Prophylactic antibiotic therapy showed efficacy against recurrence in a recent study [4], but only as long as the antibiotic (penicillin V) was administered. For some well-selected patients, it could be used, the expert said.
Is furunculosis “in” again?
Due to the sharp increase in incidence and hospitalization rates due to S. aureus, boils have come back into increased focus in recent years [5]. But the question is: Why is the incidence increasing in the first place?
- There is a worldwide epidemic of so-called “community associated” MRSA (methicillin-resistant Staphylococcus aureus, CA-MRSA) found outside the disease system.
- There is an association between CA-MRSA and the Panton-Valentine leukocidin (PVL).

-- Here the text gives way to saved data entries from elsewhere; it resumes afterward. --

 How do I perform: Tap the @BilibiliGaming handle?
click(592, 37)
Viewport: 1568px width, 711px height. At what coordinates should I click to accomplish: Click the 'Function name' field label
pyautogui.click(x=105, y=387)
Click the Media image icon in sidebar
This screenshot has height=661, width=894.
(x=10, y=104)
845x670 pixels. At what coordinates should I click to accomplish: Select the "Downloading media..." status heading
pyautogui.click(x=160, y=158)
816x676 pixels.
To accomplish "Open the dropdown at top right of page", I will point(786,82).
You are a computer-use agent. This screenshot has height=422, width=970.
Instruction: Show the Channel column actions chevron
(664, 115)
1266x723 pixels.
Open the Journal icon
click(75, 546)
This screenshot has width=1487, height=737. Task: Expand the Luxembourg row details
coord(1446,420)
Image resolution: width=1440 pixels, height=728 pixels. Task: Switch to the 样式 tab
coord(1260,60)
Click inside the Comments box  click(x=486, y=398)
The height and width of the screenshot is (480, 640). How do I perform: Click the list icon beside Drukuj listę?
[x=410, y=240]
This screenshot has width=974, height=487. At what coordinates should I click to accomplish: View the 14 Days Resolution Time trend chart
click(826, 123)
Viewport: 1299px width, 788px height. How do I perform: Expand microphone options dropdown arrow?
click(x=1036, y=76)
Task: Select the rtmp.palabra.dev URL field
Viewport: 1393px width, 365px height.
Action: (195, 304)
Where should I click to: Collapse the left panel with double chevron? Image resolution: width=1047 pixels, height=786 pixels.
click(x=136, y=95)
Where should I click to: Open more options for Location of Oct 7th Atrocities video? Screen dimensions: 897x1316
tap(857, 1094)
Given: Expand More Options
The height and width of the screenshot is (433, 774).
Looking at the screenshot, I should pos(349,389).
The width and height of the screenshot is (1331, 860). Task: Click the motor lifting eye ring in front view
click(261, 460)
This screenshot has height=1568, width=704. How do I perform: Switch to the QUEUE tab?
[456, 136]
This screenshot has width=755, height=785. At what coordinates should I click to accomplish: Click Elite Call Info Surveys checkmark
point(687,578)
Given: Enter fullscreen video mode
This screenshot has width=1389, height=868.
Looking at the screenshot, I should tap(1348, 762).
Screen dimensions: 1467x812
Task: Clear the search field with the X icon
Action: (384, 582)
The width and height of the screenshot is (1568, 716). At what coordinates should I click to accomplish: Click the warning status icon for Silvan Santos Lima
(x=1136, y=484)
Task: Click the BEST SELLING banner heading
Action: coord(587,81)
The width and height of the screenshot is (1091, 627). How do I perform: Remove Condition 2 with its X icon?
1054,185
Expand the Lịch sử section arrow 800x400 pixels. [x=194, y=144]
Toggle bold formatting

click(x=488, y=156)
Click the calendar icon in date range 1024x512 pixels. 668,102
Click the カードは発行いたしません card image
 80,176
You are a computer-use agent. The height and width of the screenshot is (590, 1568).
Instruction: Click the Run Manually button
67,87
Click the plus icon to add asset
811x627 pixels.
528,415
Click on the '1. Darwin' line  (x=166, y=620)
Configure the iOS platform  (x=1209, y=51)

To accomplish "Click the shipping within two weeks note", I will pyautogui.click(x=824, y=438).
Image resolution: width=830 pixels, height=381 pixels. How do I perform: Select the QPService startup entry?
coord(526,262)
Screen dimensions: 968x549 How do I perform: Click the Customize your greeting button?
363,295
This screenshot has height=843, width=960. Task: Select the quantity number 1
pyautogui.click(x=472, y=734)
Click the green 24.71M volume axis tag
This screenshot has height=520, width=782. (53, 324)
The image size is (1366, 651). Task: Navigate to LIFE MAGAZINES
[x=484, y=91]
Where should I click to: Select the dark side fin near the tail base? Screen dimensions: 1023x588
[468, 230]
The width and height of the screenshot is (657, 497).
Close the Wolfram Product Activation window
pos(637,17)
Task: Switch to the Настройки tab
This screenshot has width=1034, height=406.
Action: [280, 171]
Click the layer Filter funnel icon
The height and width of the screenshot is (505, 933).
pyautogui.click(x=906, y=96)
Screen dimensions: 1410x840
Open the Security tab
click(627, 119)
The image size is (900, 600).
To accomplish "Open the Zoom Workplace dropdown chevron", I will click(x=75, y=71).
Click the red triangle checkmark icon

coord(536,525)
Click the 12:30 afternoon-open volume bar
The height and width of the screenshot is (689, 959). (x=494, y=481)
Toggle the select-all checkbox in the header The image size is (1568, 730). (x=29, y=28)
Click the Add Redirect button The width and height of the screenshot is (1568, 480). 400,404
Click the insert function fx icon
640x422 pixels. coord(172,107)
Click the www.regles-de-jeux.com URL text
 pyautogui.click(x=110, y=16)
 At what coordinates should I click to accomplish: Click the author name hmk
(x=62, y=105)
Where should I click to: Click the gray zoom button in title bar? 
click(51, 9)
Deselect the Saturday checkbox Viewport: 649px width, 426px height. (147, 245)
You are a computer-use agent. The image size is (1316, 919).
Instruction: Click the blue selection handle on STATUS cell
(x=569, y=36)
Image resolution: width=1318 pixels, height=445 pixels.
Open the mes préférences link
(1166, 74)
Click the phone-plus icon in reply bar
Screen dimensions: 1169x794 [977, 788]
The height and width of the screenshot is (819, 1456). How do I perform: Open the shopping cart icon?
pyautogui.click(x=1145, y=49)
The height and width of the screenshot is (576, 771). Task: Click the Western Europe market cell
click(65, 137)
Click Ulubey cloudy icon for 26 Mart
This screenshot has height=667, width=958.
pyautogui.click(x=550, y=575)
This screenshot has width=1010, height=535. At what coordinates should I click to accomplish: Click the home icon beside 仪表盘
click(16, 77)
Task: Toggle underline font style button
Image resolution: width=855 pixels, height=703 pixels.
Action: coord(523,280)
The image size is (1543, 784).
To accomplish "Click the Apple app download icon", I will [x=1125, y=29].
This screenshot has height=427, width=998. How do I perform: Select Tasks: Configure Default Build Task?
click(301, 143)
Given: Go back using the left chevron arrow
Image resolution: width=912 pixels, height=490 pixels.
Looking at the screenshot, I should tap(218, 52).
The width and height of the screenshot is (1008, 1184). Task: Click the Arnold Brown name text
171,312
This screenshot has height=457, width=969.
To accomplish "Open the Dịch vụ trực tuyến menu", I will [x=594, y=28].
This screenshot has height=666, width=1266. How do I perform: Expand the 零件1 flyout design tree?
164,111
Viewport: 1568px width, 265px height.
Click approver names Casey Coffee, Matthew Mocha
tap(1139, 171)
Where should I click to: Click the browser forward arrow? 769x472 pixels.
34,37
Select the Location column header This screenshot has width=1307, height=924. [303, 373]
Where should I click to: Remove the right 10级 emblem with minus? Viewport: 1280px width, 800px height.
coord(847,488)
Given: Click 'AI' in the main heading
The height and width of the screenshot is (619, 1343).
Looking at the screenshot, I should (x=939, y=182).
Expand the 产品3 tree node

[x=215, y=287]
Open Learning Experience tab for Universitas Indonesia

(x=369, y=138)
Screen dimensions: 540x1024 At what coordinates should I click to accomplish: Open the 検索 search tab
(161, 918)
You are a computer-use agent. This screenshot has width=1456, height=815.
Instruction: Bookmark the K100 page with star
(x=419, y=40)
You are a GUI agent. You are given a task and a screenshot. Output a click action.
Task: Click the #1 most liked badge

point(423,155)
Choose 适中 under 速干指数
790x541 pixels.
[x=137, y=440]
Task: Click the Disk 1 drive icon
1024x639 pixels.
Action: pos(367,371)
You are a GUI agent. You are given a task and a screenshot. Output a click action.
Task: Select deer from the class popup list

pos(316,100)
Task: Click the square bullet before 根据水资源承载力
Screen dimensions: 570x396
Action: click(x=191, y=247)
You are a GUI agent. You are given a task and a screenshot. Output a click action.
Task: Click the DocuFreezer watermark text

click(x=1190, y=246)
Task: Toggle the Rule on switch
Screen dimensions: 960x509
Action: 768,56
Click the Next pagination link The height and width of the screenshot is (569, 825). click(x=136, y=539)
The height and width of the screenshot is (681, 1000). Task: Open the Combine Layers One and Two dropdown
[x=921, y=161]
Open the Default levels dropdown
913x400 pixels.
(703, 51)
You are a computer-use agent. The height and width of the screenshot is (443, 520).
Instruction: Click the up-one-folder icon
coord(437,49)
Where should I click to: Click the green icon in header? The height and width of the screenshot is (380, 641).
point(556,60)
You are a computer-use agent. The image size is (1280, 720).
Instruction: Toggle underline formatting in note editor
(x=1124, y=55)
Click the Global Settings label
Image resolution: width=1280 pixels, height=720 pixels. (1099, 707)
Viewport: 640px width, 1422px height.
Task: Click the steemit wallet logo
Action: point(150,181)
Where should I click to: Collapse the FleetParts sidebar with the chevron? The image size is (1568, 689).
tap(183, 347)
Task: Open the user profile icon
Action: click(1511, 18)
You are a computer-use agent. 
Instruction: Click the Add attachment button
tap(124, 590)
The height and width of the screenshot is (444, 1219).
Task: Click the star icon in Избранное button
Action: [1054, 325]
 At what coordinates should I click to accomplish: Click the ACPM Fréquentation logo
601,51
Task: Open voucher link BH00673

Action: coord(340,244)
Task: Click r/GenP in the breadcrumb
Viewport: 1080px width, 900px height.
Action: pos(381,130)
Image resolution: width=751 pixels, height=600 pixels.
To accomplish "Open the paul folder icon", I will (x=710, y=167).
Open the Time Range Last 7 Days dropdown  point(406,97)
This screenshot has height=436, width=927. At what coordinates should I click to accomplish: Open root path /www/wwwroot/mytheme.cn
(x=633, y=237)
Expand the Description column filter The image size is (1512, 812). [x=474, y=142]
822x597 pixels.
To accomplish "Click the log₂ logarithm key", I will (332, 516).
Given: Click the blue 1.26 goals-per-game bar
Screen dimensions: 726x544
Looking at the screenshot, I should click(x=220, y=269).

CA-MRSA infections manifest primarily in skin and soft tissue, most commonly as boils. The majority of boils in the US are CA-MRSA related, thus the above incidence figures are reflective of this epidemic. In Europe, the prevalences of CA-MRSA in furunculosis are much lower.
PVL, in turn, is a toxin (virulence factor of S. aureus) that can lead to recurrent boils and has a link to necrotizing pneumonia. CA-MRSA are in the majority associated with PVL.
Possible risk factors for CA-MRSA include travel to endemic regions (e.g., the United States) and possibly contact with animals (veterinarians). A recent study [6] among 340 Swiss veterinarians concluded that as many as 3.8% are carriers of nasal MRSA. Consequently, it could be an occupational hazard. “A study from the Lucerne Cantonal Hospital shows: About 23% of MRSA are CA-MRSA,” Prof. Bassetti explained.
The most important predisposing factor for furunculosis is nasal colonization by S. aureus. Other predisposing diseases include diabetes mellitus, atopic diseases, and rare immunodeficiencies (chronic granulomatosis, Job’s syndrome, Chédiak-Higashi, Wiskott-Aldrich). A possible clarification algorithm for furunculosis is shown in Figure 1.
Source: “Therapy of Chronic Recurrent Pyoderma,” presentation at the 96th Annual Meeting of the SGDV, September 4-6, Basel.
Literature:
- Roujeau JC, et al: Chronic dermatomycoses of the foot as risk factors for acute bacterial cellulitis of the leg: a case-control study. Dermatology 2004; 209(4): 301-307.
- Hannula-Jouppi K, et al: Genetic susceptibility to non-necrotizing erysipelas/cellulitis. PLoS One 2013; 8(2): e56225. doi: 10.1371/journal.pone.0056225. epub 2013 Feb 20.
- Inghammar M, Rasmussen M, Linder A: Recurrent erysipelas – risk factors and clinical presentation. BMC Infect Dis 2014 May 18; 14: 270.
- Thomas KS, et al: Penicillin to prevent recurrent leg cellulitis. N Engl J Med 2013 May 2; 368(18): 1695-1703.
- Suaya JA, et al: Incidence and cost of hospitalizations associated with Staphylococcus aureus skin and soft tissue infections in the United States from 2001 through 2009. BMC Infect Dis 2014 Jun 2; 14: 296.
- Wettstein Rosenkranz, et al: Nasal carriage of methicillin-resistant Staphylococcus aureus (MRSA) among Swiss veterinary health care providers: detection of livestock- and healthcare-associated clones. Schweiz Arch Tierheilkd 2014 Jul; 156(7): 317-325.